Einige wenige Höhepunkte der diesjährigen GlasMusikFestspiele seien erwähnt: das von Sascha
Reckert konzipierte und geleitete Literarische Kammerkonzert: Glasmusik und Poesie, die musikalische
Reise durch unterschiedliche Epochen und Kulturen der beiden Multi-Instrumentalisten Heinz Grobmeier
und Helmut C. Kaiser im Waldmuseum Zwiesel, das Konzert des Wiener Glasharmonika-Duos an den Glasöfen in
Zwiesel und Mauth, wo wiederum Musik und Literatur in einen heiter-besinnlichen, aber auch geheimnisvoll-nachdenklichen
Zusammenhang gebracht wurden. Einen besonderen Erfolg feierten die Musiker der Sinfonia di vetro mit ihrem Glaskonzert
für Kinder Babar der kleine Elefant, einer Bearbeitung der Musik von Poulenc für Klavier
und Glasinstrumente.

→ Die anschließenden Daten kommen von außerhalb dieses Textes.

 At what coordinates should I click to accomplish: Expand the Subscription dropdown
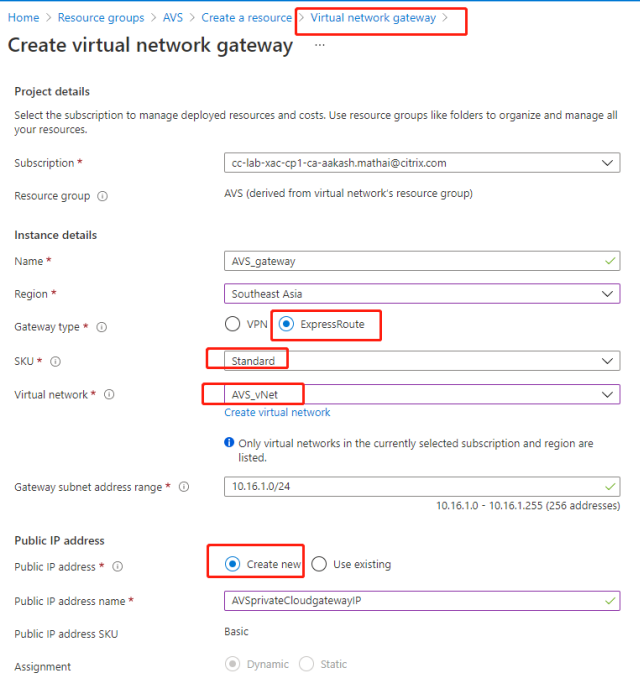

Seinem Motto Hoher musikalischer Anspruch bei maximaler Spielfreude wurde das
Schott Werksorchester gerecht, eine mit rund 35 Musikerinnen und Musikern besetzte BigBand. Pura Crema
drei Weltenbummler in Sachen Musik brachten eine Fülle von Anregungen aus aller Welt ein; sie musizierten
unter anderem Glasdidgeridoo, Glasshaker, aufblasbare Glasdundunba, Glastrommeln, chromatisch gestimmtes Glasplattenspiel,
Glascaxixi, Glasklarinette, Glasröhrenspiel, Gurkenglasbongo, Glaschimes und viele weitere unerwartete
Instrumente und Klänge. Das Glasmusik-Ensemble Kassel führte ein in Gläserne Klangwelten,
ein musikalisches Gesamtkunstwerk von überraschend harmonischem und auch bei starker Rhythmisierung zumeist
meditativem Charakter.
Ausstellungen, Filme und Vorträge rundeten das bunte Programm zum Thema Glas ab, das in seiner ganzen
Fülle erschöpfend hier nicht dargestellt werden kann. Aber auch nach Abschluss der Zweiten GlasMusikFestspiele
bleiben zahlreiche Attraktionen dieser Landschaft um das Glas erhalten der Gläserne Steig etwa,
ein 99 Kilometer langer Wanderweg durch das Glasland mit seinen historischen Hüttenstandorten, und die
Glasstraße mit kostbaren und seltenen Glasobjekten, Museen, Galerien und Glashütten. Richtig zum
Klingen kommt das Glas dann wieder im Mai 2003 beim nächsten GlasMusikFestival.